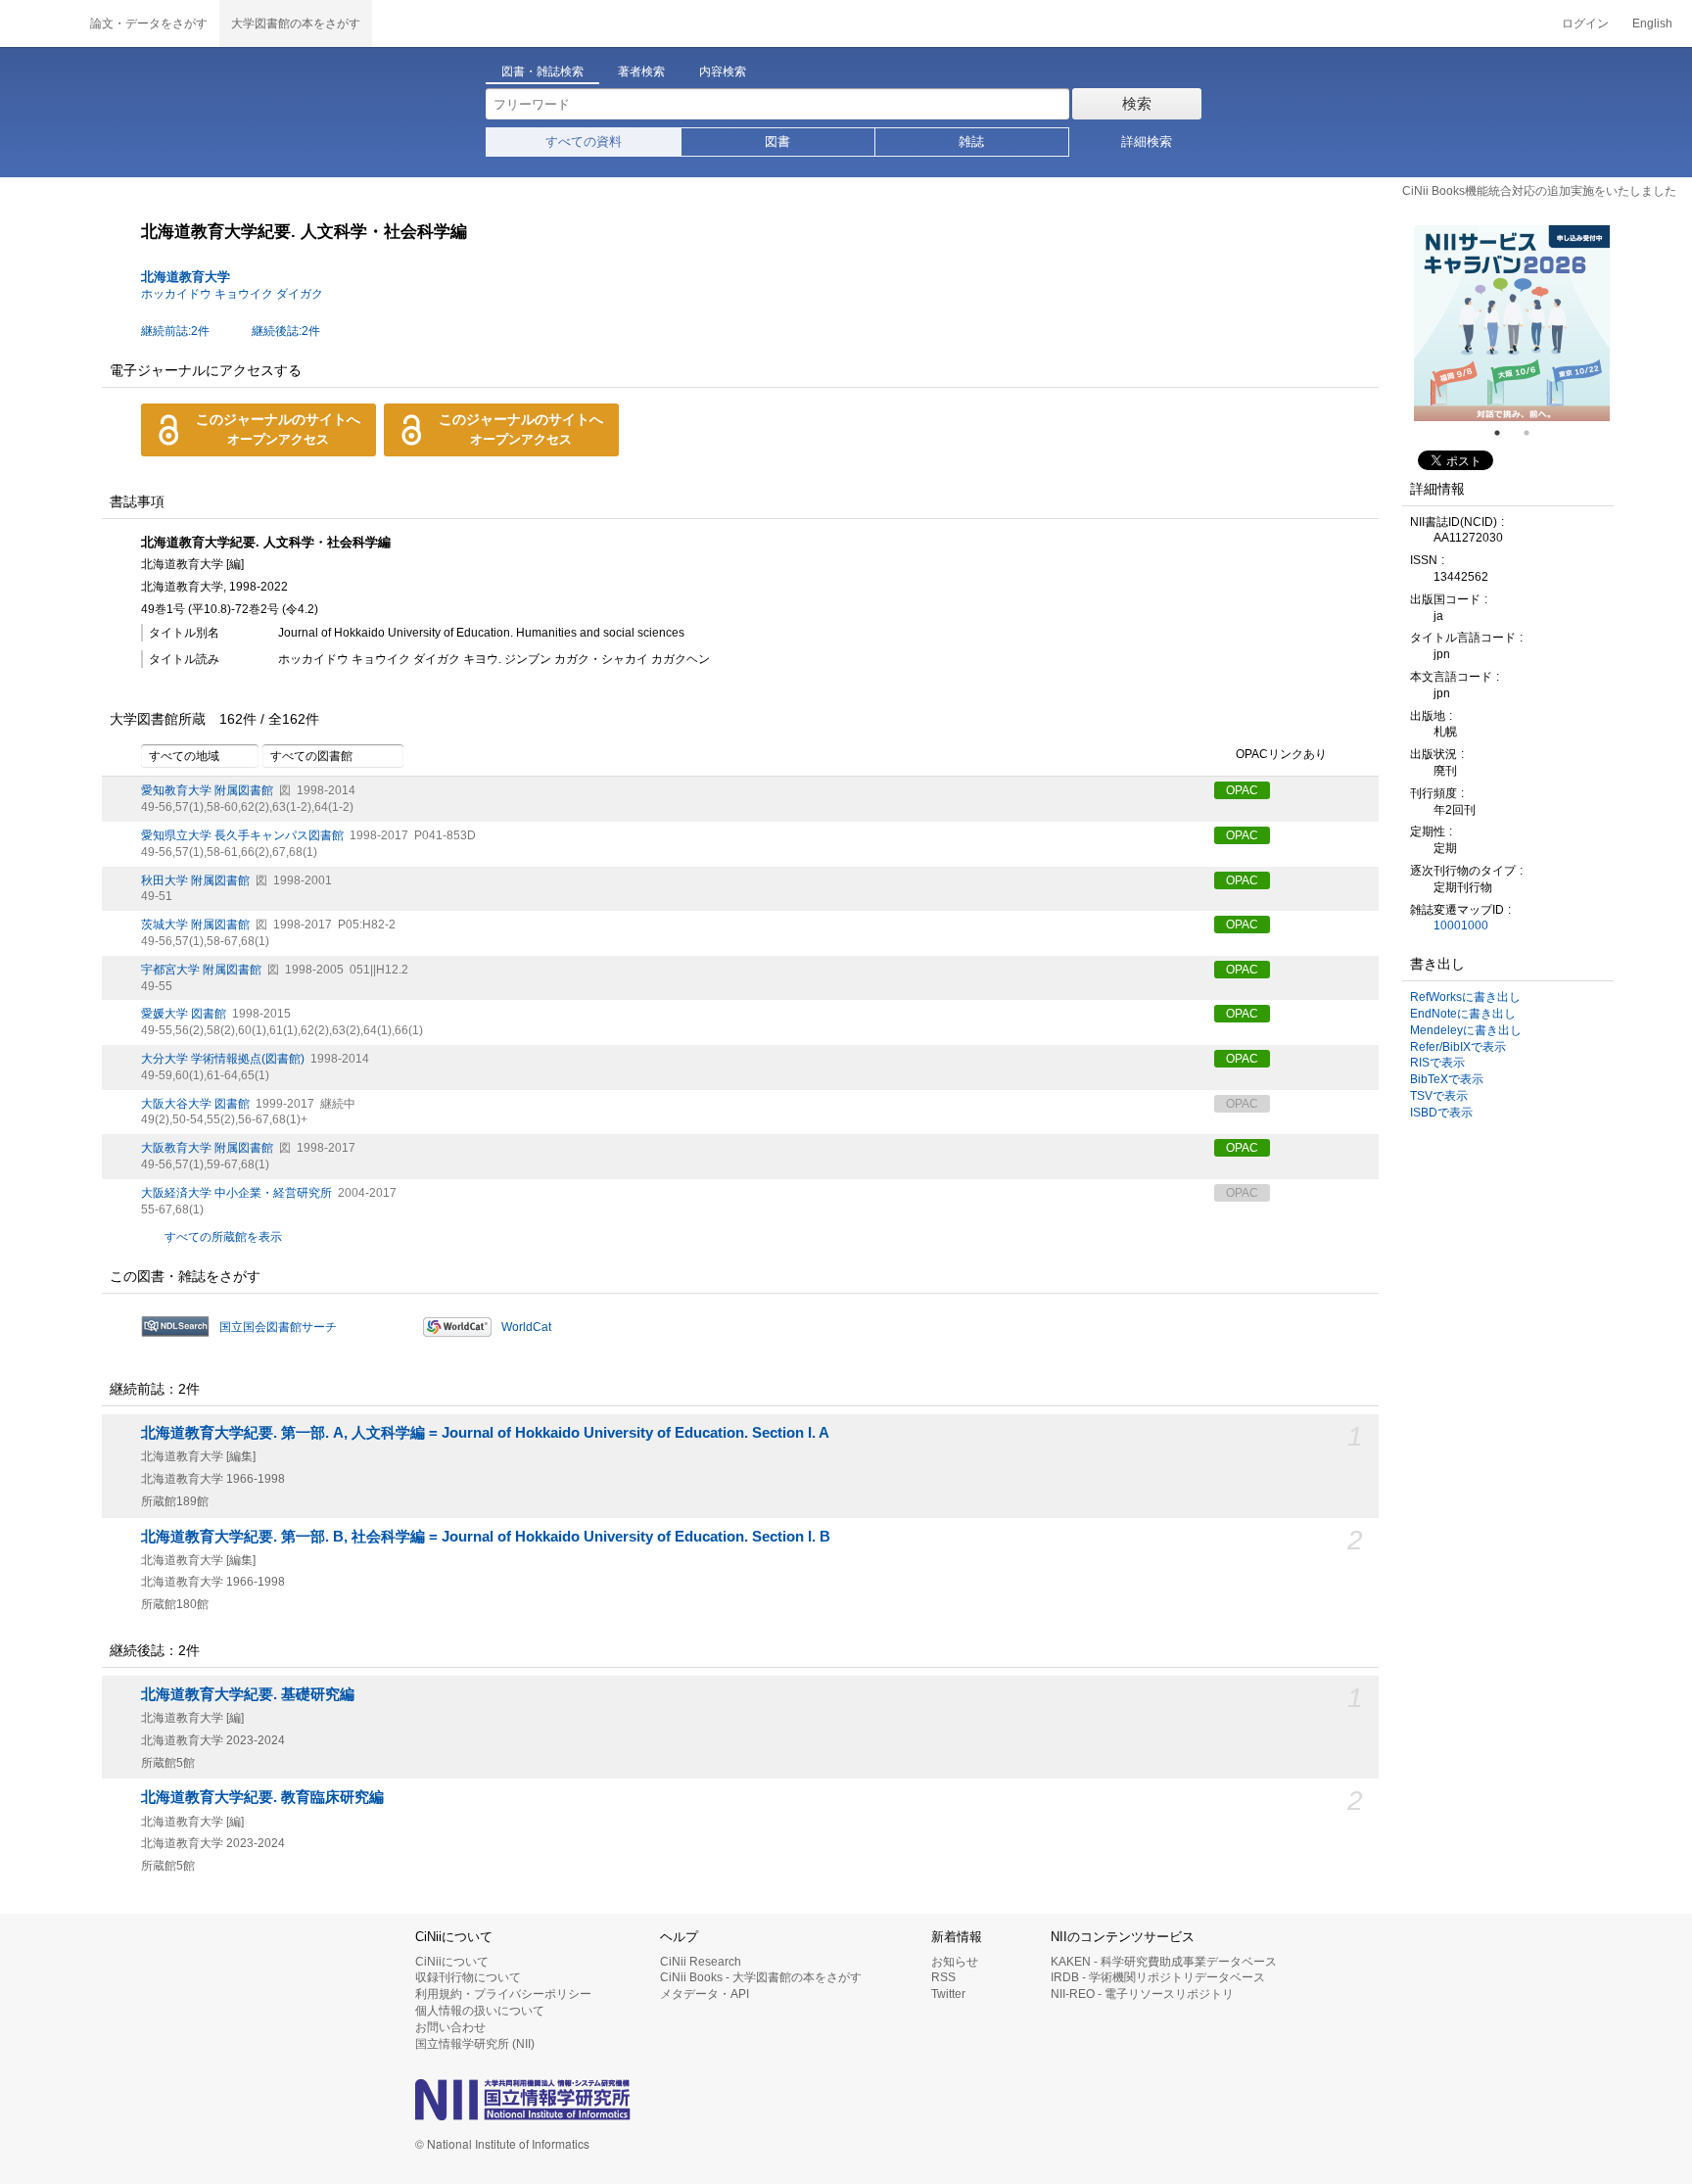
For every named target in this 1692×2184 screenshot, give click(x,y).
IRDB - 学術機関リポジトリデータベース (1158, 1977)
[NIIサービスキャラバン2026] (1512, 323)
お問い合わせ (450, 2027)
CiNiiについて (452, 1962)
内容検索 (722, 71)
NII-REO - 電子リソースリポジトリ (1142, 1994)
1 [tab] (1505, 433)
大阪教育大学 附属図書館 (207, 1148)
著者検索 (641, 71)
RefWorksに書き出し (1465, 997)
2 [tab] (1534, 433)
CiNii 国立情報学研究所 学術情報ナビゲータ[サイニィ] (39, 23)
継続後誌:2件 (286, 331)
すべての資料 (583, 141)
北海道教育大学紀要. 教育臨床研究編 (262, 1797)
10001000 (1461, 925)
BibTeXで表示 (1446, 1079)
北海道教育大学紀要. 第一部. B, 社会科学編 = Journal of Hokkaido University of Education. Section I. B (485, 1536)
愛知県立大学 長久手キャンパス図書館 (242, 835)
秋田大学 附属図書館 (195, 880)
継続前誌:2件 (175, 331)
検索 (1137, 103)
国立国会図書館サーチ (278, 1327)
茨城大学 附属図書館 (195, 924)
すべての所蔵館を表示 (223, 1237)
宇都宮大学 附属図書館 (201, 969)
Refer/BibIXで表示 (1458, 1047)
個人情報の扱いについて (479, 2011)
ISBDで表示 (1441, 1112)
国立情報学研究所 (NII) (475, 2044)
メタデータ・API (704, 1994)
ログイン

**Action item:**
Start at the line holding "北海道教育大学紀要. 教育臨床研究編 (262, 1797)" and retype each line through the end of the material above, both included.

**Result of the exercise:**
北海道教育大学紀要. 教育臨床研究編 (262, 1797)
10001000 (1461, 925)
BibTeXで表示 (1446, 1079)
北海道教育大学紀要. 第一部. B, 社会科学編 = Journal of Hokkaido University of Education. Section I. B (485, 1536)
愛知県立大学 長久手キャンパス図書館 (242, 835)
秋田大学 附属図書館 (195, 880)
継続前誌:2件 (175, 331)
検索 (1137, 103)
国立国会図書館サーチ (278, 1327)
茨城大学 附属図書館 (195, 924)
すべての所蔵館を表示 (223, 1237)
宇都宮大学 附属図書館 (201, 969)
Refer/BibIXで表示 (1458, 1047)
個人情報の扱いについて (479, 2011)
ISBDで表示 (1441, 1112)
国立情報学研究所 (NII) (475, 2044)
メタデータ・API (704, 1994)
ログイン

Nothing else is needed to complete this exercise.